RE: Corpora: POS tagger

From: Martin Wynne (
Date: Tue Apr 30 2002 - 17:35:57 MET DST

  • Next message: Diego Molla: "Re: Corpora: Counting semantic propositions (was Relatve text length)"

    I think that, as you suspected, the specification you require is Utopia! I
    can see at least four problems with it:

    (i) Complete accuracy in automatic procedures is not possible because there
    are (in most types of text) a significant number of cases where semantic
    ambiguity (mapping onto POS ambiguity) can only be resolved by contextual

    (ii) POS-tagging is not a straightforward task with clearly defined
    procedures and rules which are accepted and agreed on in the community. Part
    of speech categories are based on a bundle of different levels of
    categorisation (semantic, syntactic, morphological), and there are many
    different theories underlying these systems as well as different ways of
    applying the theories. Even if you decide on the theoretical underpinning,
    there will be conflicts between differents levels of classifying words (e.g.
    "it looks like a verb, but it functions like an adjective, yet it's meaning
    is like a noun").
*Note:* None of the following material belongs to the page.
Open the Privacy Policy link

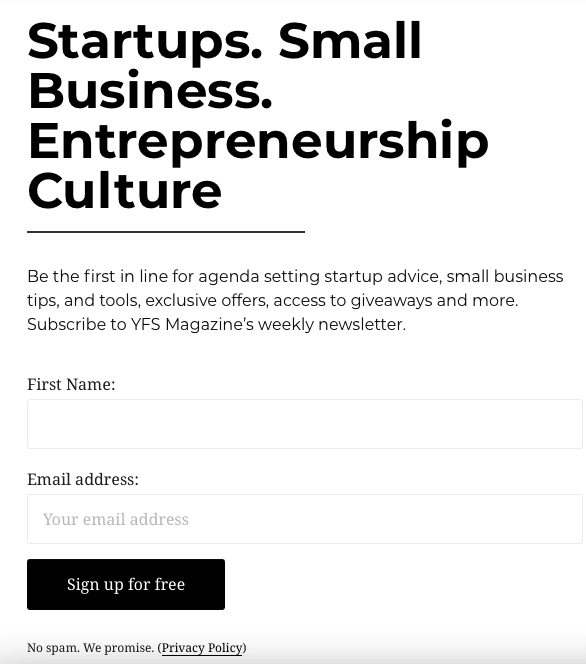202,648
So tagging can't help being in some senses arbitrary and
    inconsistent, so even if you claim >99% accuracy, no-one else will agree
    with you. And if you were thinking of having the same or compatible tagsets
    for all the languages, then you are multiplying these problems. (This isn't
    an argument against POS-tagging per se, rather a plea for clear guidelines
    and good documentation);

    (iii) You would need not one but four programs for tagging four languages.
    While you might get some success with one tagging algorithm, there will be
    important resources such as lexicons, morphological rules, transition
    probabilities, algorithms for identifying word boundaries, sentence
    boundaries, foreign words, proper nouns etc. and these will be different for
    each language. And if you want to achieve an extremely high level of
    accuracy, it is actually unlikely that the same approach would work for the
    four languages you mention. I think you'd get better results by using the
    best tagger for each individual language.

    (iv) You'll probably find that some of the important resources in this field
    don't work under Windows, as they will have been developed under Unix.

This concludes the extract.